Latin American Fotografia: Victor Enrich

By David Schonauer   Wednesday January 6, 2016

Victor Enrich spent ten years working as a 3D architectural illustrator.

But he was only interesting in rendering the exterior of buildings. “In exterior rendering projects, there always was the part of the job in which I had to shoot the location of the project designed by my customers, and that was very pleasant for me, as it involved getting out of my studio and seeing places I had never been before,” he says.

In 2007, the Barcelona-based Enrich decided to end his freelance business, tap into his savings and take off on a short trip, which ended up lasting seven years. During that time, Enrich lived in a variety of places, from Riga, Latvia, to Tel Aviv, Israel, and wherever he went he photographed buildings.

“Now that I can see that period with some perspective, I can understand, more or less, why I made all those pictures,” says Enrich. “I think that each of them were basically similar to what we know as diary notes. I think I was trying to write a diary of my personal experiences, but instead of doing it the regular way, I did it by creating some images.”

One of the buildings he photographed was Tel Aviv’s eccentrically-design Orchid Hotel, with its balconies exploding toward the sun. “I had recently found a very affordable apartment in a beautiful and well located neighborhood, a five-minute walk to the beach, and every morning I woke up early to swim. It was very beautiful to see the sunrise from behind the seaside buildings while I was in the water. And one of those buildings was the Orchid Hotel,” Enrich says.
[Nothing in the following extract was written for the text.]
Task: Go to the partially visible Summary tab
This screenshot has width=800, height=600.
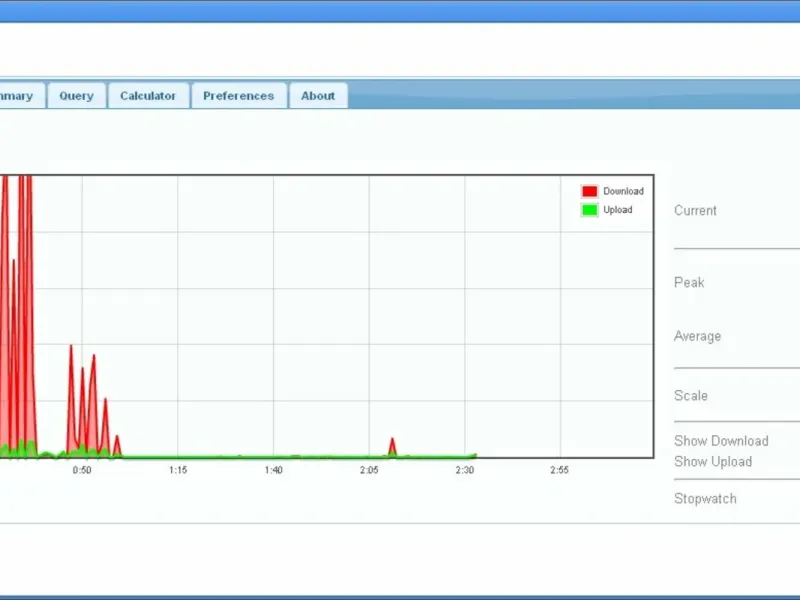Action: tap(19, 96)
Enrich’s photo, which was named a winner of the Latin American Fotografia 4 competition, captures the hotel’s playfulness. “One important aspect for me was that next to its northern side, one could find an openness of space — a little garden with some pedestrian ramps that enable people to descend to the beach. This space was exceptional, since much of the space located by the sea is occupied by other buildings,” says Enrich, who titled his photo “Medusa.”

“In those years I was using a Canon EOS 350D, and in order to get higher resolutions I would stitch together a series of 50 pictures into one,” he says. “Obviously this process has a lot of limitations —  for instance, you have to avoid situations with strong atmospheric changes, and locations with lots of objects in movement. That is why, if you check my pictures, you will hardly see humans or cars.”

His journey ended, Enrich settled again in Barcelona, though last October he spent two months doing an art residency at the Universidad Nacional de Colombia in Bogotá. He now works exclusively on fine-art photography projects and sells limited-edition prints of his whimsical images of buildings at his website.

“The good thing about art is that there are many ways to make a living out of it,” says Enrich. “It seems that I have chosen mine.”